As the road they were on wound even farther away from the freeway, they rolled past a graveyard of signs — giant high-heeled pumps with CASINO printed on the side in pinks and garish purples, studded with holes where neon bulbs used to live; a blue-suited fat man with pince-nez glasses, ruddy cheeks, and a leering smile lying prone as though the giant doughnut in his hand had pulled him over; a rusting fairground ride with cracked teacups; a sign in chipped green glass with the legend CARLOS O’KELLY, AUTHENTIC IRISH MEXICAN FOOD under a shamrock from which a taco shell sprouted; a seven-foot-tall duckling mouth open in mid-squawk, wings spread wide, in a yellow so bright it hurt to look at, standing among a litter of dead trucks, like a bath toy thrown from a kraken’s bathtub; MOTEL, HOTEL, GOLDEN, LAS VEGAS, EMPIRE, fragments of signs lost in the glossolalia; and the creepiest thing either man had seen, a twenty-foot-tall corpulent king who seemed a cross between Santa Claus and Henry VIII, beckoning with one hand, maniacal eyes wide open and crazed, lips curled back to reveal large white enameled and rusting teeth.

What the fuck, Salazar said as they drove by.

It’s as if Vegas came here to die, Sunil said.

Well, I guess we are in the right place, Salazar said. Even the fucking art is about freaks.

The road veered right around a large rock, and when it opened up again, there was the town, spread out before them like a lingering death.

Fuck me, Salazar said.

Extending backward from Main Street was a town with a well-laid-out network of small streets, all lined by houses, or the remains of houses.
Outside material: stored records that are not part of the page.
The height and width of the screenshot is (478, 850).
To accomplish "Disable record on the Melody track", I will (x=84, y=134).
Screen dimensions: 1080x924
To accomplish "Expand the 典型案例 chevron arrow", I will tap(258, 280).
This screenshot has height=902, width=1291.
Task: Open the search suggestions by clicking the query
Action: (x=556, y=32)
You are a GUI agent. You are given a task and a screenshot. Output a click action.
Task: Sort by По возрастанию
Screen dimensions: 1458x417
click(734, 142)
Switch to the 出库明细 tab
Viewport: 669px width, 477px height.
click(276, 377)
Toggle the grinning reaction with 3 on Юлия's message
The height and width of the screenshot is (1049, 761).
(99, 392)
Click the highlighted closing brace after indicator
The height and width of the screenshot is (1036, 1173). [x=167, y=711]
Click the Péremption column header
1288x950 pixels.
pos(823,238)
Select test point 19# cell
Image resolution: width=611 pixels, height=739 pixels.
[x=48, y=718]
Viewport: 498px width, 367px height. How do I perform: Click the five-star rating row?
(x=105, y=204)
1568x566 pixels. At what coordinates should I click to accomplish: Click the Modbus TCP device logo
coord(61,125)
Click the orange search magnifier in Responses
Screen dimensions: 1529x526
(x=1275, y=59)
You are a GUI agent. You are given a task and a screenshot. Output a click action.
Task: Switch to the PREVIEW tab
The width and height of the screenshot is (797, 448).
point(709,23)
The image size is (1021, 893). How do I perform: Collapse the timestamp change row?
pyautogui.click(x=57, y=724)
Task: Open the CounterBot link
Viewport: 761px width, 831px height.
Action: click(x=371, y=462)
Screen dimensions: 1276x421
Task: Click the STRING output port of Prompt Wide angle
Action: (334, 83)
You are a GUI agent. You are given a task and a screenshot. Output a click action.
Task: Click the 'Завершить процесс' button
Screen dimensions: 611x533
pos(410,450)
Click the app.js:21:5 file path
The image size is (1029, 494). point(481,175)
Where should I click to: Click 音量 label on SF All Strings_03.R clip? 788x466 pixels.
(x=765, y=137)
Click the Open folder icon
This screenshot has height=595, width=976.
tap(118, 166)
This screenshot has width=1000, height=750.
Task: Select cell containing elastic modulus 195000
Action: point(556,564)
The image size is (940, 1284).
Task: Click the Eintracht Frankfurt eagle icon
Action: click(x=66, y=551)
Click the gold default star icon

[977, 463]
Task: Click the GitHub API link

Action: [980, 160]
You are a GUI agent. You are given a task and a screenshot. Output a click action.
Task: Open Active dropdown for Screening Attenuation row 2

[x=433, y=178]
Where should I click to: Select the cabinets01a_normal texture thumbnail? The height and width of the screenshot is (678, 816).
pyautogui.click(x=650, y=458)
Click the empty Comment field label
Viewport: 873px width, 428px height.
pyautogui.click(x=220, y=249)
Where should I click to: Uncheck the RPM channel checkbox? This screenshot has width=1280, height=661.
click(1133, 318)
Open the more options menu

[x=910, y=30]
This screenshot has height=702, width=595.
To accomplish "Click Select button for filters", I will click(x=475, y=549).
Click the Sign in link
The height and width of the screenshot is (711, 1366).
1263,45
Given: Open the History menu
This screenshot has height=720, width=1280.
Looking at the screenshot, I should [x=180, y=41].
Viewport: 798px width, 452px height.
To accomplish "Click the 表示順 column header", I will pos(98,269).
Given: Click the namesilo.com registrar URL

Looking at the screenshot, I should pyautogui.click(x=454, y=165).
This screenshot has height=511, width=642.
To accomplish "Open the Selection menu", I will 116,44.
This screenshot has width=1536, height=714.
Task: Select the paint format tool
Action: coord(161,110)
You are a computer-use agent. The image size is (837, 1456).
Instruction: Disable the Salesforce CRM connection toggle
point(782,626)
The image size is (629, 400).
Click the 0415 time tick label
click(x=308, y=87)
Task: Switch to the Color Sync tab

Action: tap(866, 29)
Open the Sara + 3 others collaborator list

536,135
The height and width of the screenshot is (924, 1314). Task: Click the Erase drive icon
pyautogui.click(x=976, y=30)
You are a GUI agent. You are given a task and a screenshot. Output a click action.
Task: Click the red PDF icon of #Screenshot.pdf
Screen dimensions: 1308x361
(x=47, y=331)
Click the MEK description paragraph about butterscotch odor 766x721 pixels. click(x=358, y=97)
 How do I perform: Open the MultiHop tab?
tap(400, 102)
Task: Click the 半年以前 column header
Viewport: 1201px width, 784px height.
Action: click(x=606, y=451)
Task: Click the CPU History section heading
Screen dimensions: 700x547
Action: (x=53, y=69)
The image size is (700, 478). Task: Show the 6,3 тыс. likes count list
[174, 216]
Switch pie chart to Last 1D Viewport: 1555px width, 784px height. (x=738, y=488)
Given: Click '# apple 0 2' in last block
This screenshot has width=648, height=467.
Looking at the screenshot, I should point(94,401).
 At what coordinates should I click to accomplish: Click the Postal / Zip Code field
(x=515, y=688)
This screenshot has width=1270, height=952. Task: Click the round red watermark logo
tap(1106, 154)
A few tenacious trees hung around, but for the most part it was just desert chaparral. Some houses looked well maintained, even lived in, and several sprouted satellite dishes. Even from where they were, they could see an airstrip with a crashed plane covered in graffiti to one side. The faint sound of music came from the town, a solemn guitar strum and a plaintive voice. Salazar pulled to the side of the road under the WELCOME TO TROUBADOUR sign.

Do you hear that too, or is it just me?

I hear it, Sunil said. Why are we stopping?

I need a minute here. I mean, aren’t you creeped out by this? Plus, it’s getting dark.

All the more reason to press on and get out of here as soon as possible, Sunil said.

Okay, Salazar said, but he checked that his gun was loaded first.

Sunil smiled. It was always the loudmouths who were the cowards.

As they headed into town, the sky was an indescribable palette of colors that brought a lyrical tint to the reality below, so that the poverty appeared romantic, artistic, and chosen. It was an alchemy that made denial easy, an alchemy that Sunil was practiced in. How else could people live the way they did in South Africa when they were surrounded by the chaotic set designs of the townships and shanty towns that circled the hearts of cities like Johannesburg.

He was reminded for a moment of Eugene and his love for Dante and the circles of hell. He hated to admit it, but Eugene had been right in his choice of Inferno, except their interpretations differed. Where Eugene saw only the internal battle of the privileged soul, Sunil saw the entire architecture and structures of racism and apartheid: three concentric circles of life and economics. Color-coded circles for easy understanding, whites at the heart, coloreds at the next remove, and finally, the blacks at the outermost circle; the closest to hell — the strange inverse sense of apartheid.